We can use a histogram to visualize this.
This chart makes it painfully clear just how misleading the original range calculation was, since the vast majority of paintings appear to be less than 500 cm (which makes sense, since 500 cm, or 5 m, is HUGE as it is!). In fact, this distribution is so positively skewed that the entire IQR, well, it narrow enough to be Newman’s The Wild. This makes it clear that the interquartile range is vastly superior to the full range when it comes to providing some sense of how varied the observations are.
Another way of quickly visualizing variability like this is with a boxplot.
It takes a little getting used to if you haven’t looked at one of these before. The thin blue shaded are represents the interquartile range, and the vertical line in the middle is the median (50th percentile) value. The bars sticking out on either side are called whiskers, which by convention extend past the 25th and 75th percentiles by 1.5 x the IQR (in this case about 161.3 cm) in either direction. All those pink circules beyond the right whisker? Those are outliers. We can see Bartlett’s Rhapsody clearly at the right, and then James Rosenquist’s behemoth F-111 (1964-65) after that.
Sometimes it’s best to let outliers be outliers and ignore them if what we’re interested in is getting a sense of a distribution’s central tendency and variability, in which case we’d get a boxplot that looks like this:
That right there gives us a damn good picture of MoMA’s painting collection when it comes to width.
Standard Deviation
The last foundational measure of variability is standard deviation, which sounds complicated but is just the average (i.e., standard) difference (i.e., deviation) of each observation from the mean. In other words, if we have a distribution with a mean of 100 and standard deviation of 5, we could say that, on average, the observations are +/- 5 from the mean.
Like the mean, standard deviation is not robust to outliers, since an outlier is very, very far from the mean and will bias the standard deviation in that direction.
# Compute mean width and st. dev.
mean_width = paintings['Width (cm)'].mean()
std_width = paintings['Width (cm)'].std()
print("Mean width: {:,.2f} cm / {:,.2f} ft".format(mean_width, mean_width * cm_to_ft))
print("Standard Deviation: {:,.2f} cm / {:,.2f} ft".format(std_width, std_width * cm_to_ft))
Mean width: 130.94 cm / 4.30 ft
Standard Deviation: 150.58 cm / 4.94 ft
To wrap this in english, we’d say that the mean painting width if 4.3 feet with a standar deviation of almost 5 feet, meaning that, on average, paintings are 4.3 ft. +/- 5 ft.
Let’s compare that to our robust measures–median and IQR.

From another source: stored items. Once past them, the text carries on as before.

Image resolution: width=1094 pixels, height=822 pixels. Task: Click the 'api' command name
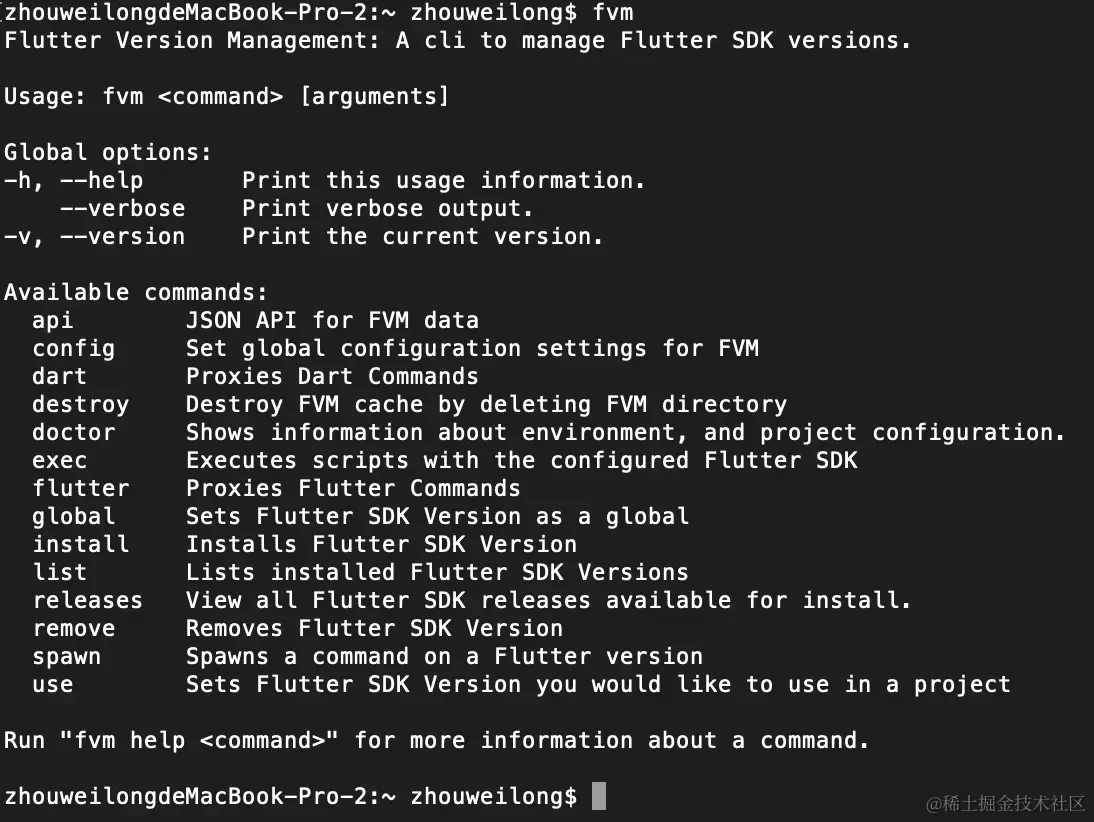tap(52, 321)
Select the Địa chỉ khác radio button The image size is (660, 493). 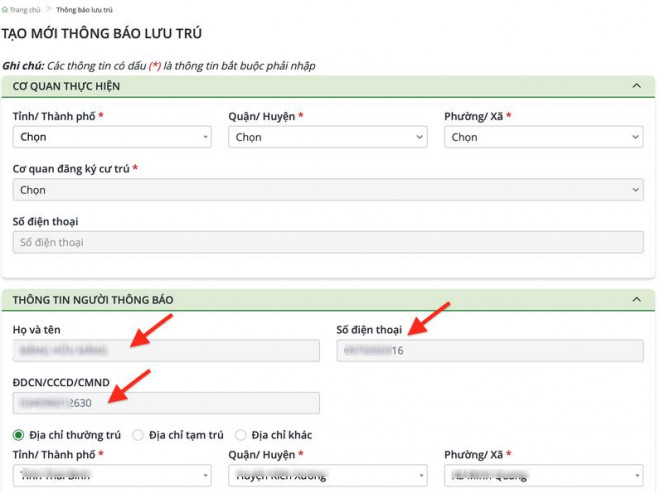(x=240, y=435)
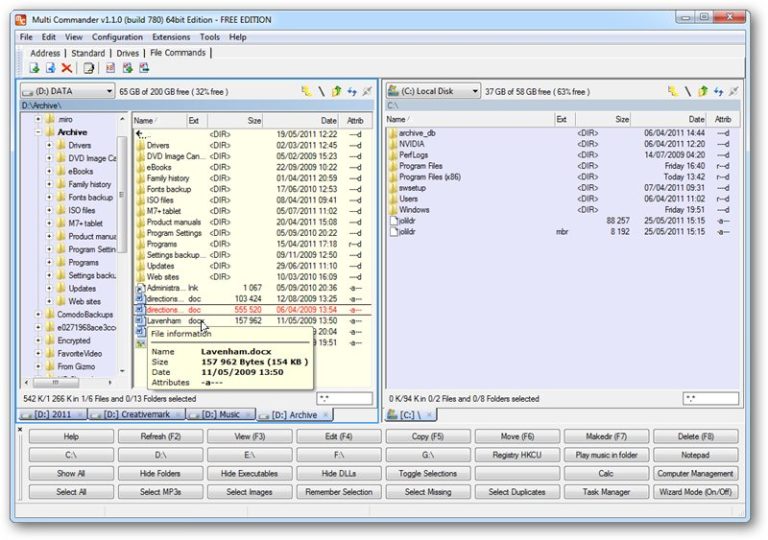
Task: Open the Extensions menu
Action: tap(170, 37)
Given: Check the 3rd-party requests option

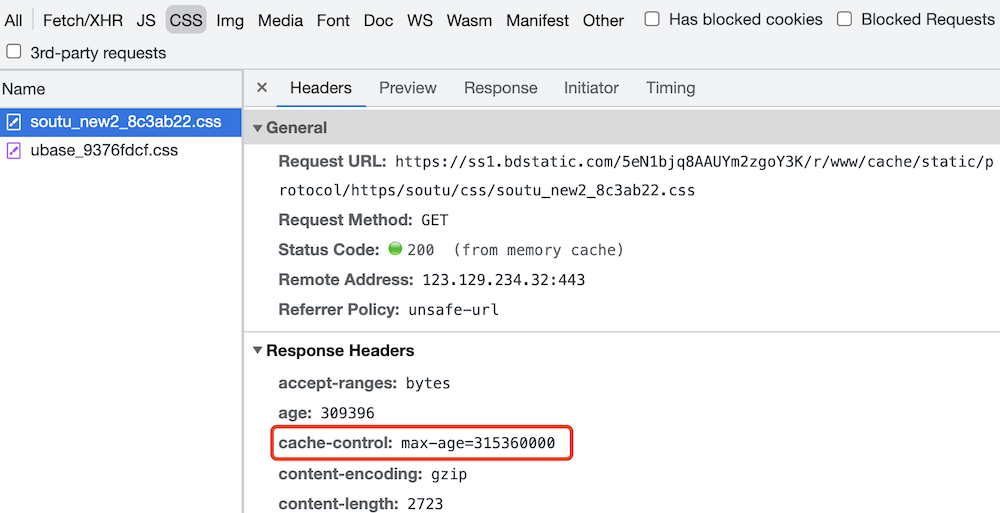Looking at the screenshot, I should pyautogui.click(x=14, y=52).
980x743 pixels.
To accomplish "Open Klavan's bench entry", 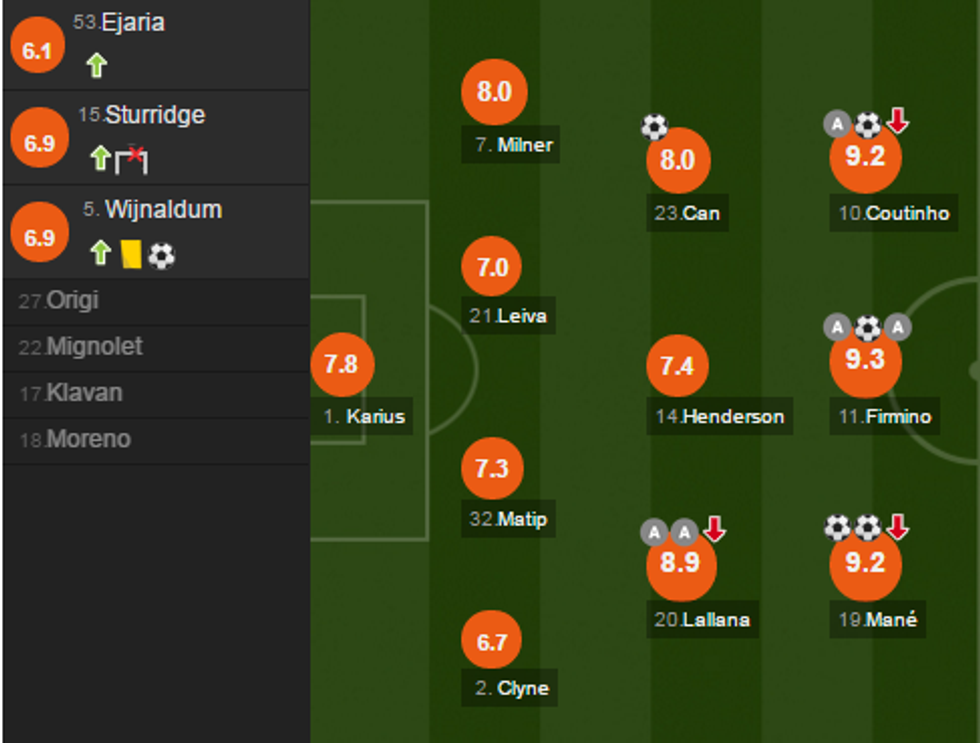I will 84,393.

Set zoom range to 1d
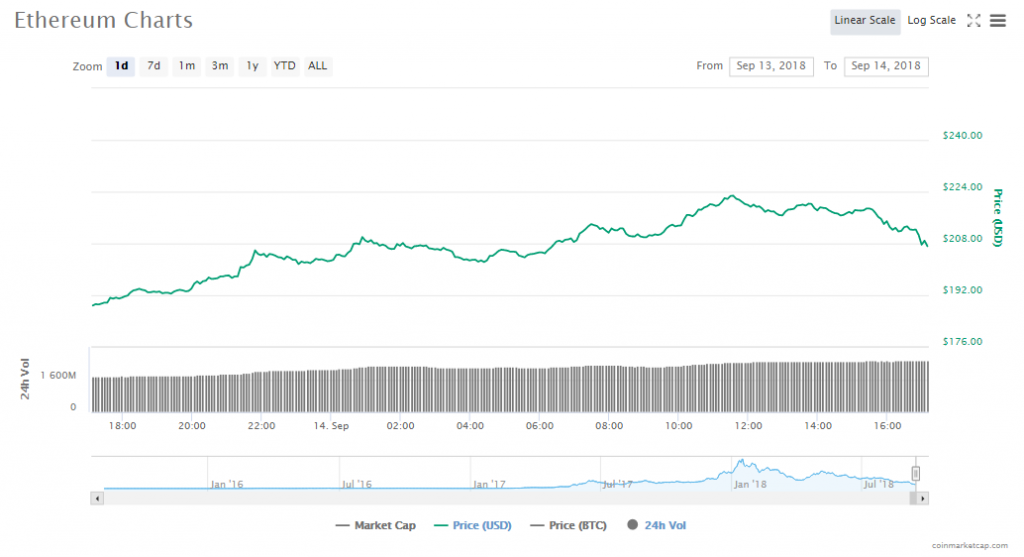(x=121, y=66)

median_width = paintings['Width (cm)'].median()
print("Median width: {:,.2f} cm / {:,.2f} ft".format(median_width, median_width * cm_to_ft))
print("IQR: {:,.2f} cm / {:,.2f} ft".format(iqr, iqr * cm_to_ft))

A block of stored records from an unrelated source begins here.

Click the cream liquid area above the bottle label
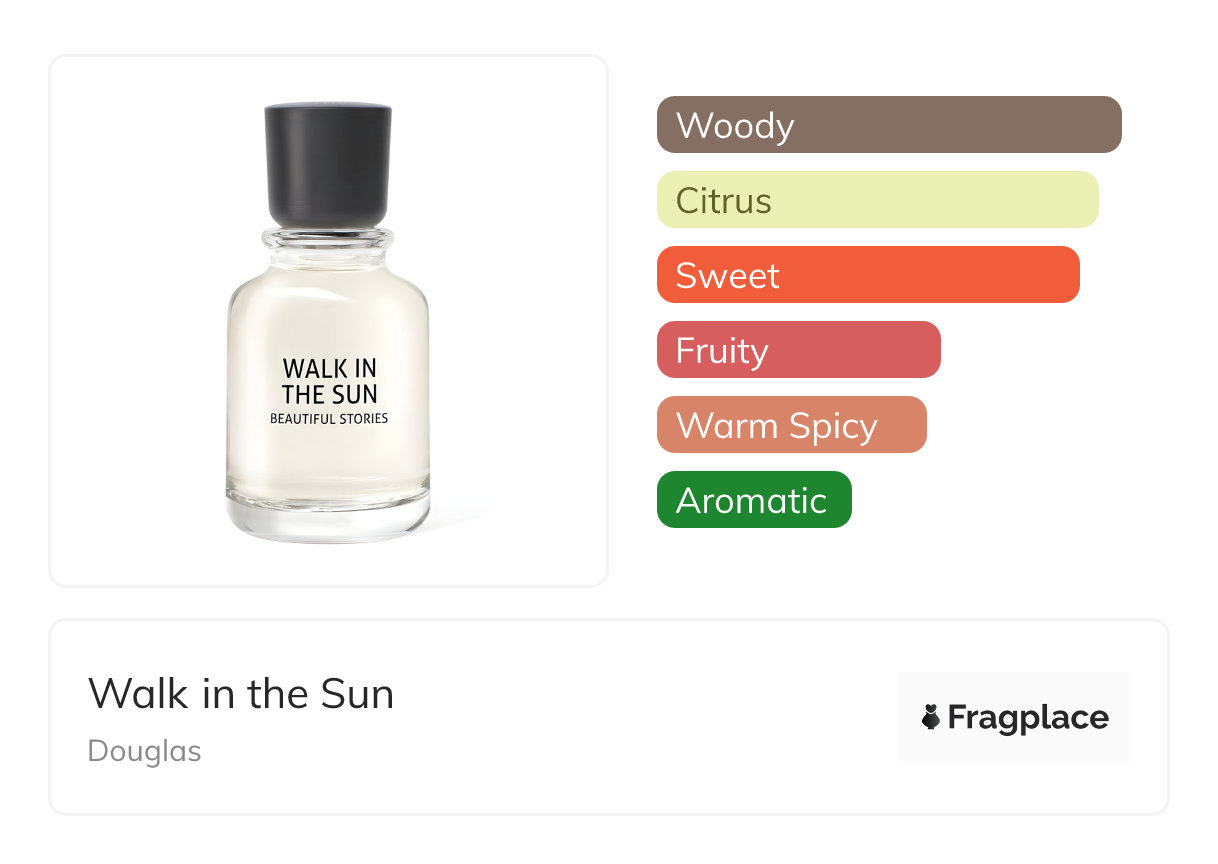 click(328, 310)
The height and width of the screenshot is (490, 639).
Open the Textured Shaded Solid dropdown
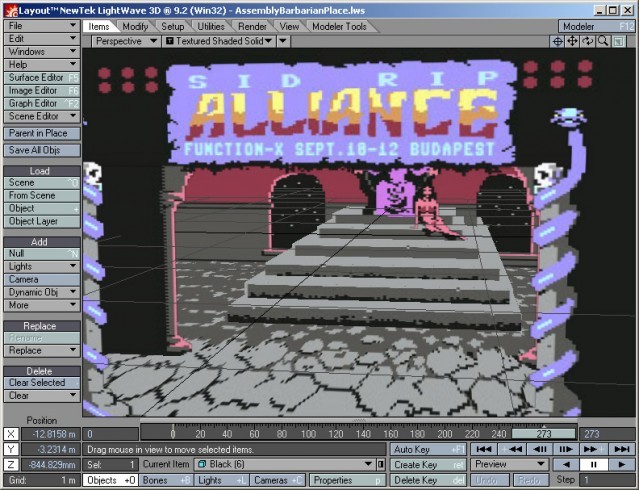(226, 42)
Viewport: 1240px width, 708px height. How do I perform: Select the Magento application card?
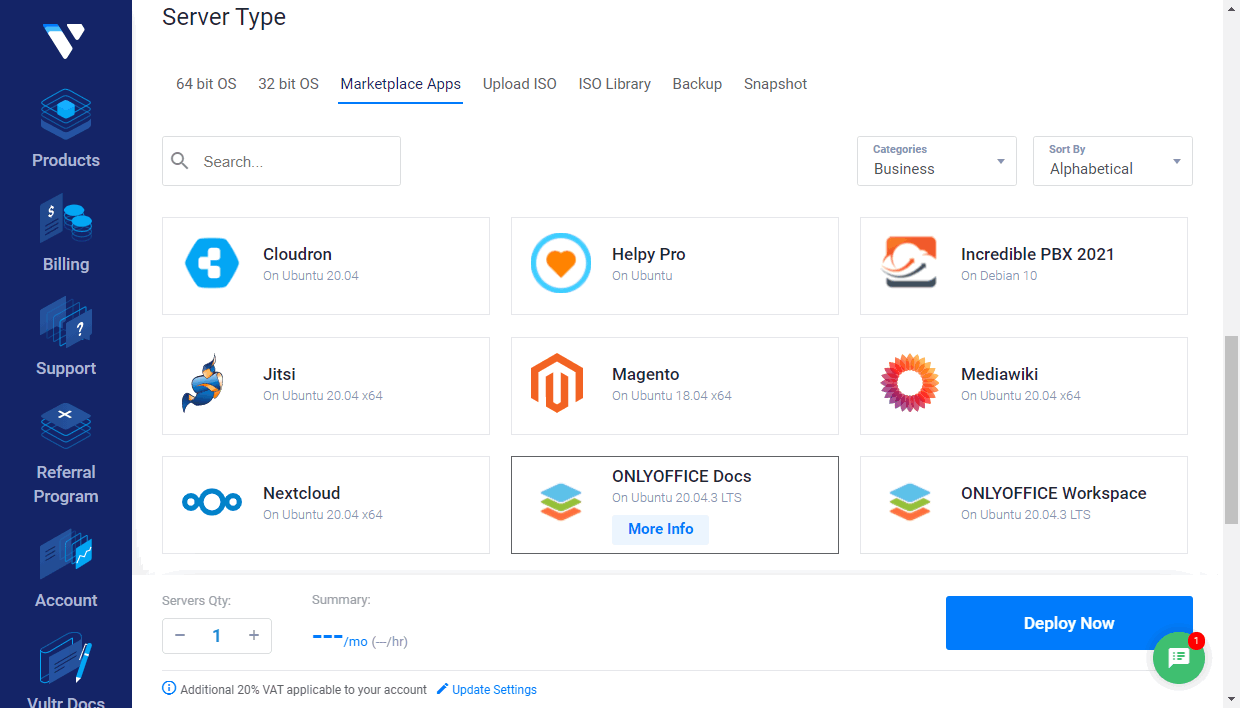(x=674, y=386)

Median width: 98.05 cm / 3.22 ft
IQR: 107.50 cm / 3.53 ft
We can definitely see how Bartlett’s and Rosenquist’s (and others’) gargantuan works are biasing the mean and standard deviation in the positive direction. These measures are suggesting that what’s “typical” at MoMA are bigger and more varied that what’s actually true.
The advantage of mean and standard deviation, however, is that they take into account the entire spectrum of observations, which, as we’ve seen, is not the case with median and interquartile range. If a distribution was more symmetrical, the former metrics would thus provide a more accurate and comprehensive estimation.
As one final example, let’s revisit the more symmetrical distribution of painter’s ages at the time of acquisition (for painters still living at that event).
Given that this distribution is much more symmetrical, my feeling is that the mean (rather than median) would offer a more accurate representation of its central tendency as would the standard deviation (rather than IQR) for representing its variability.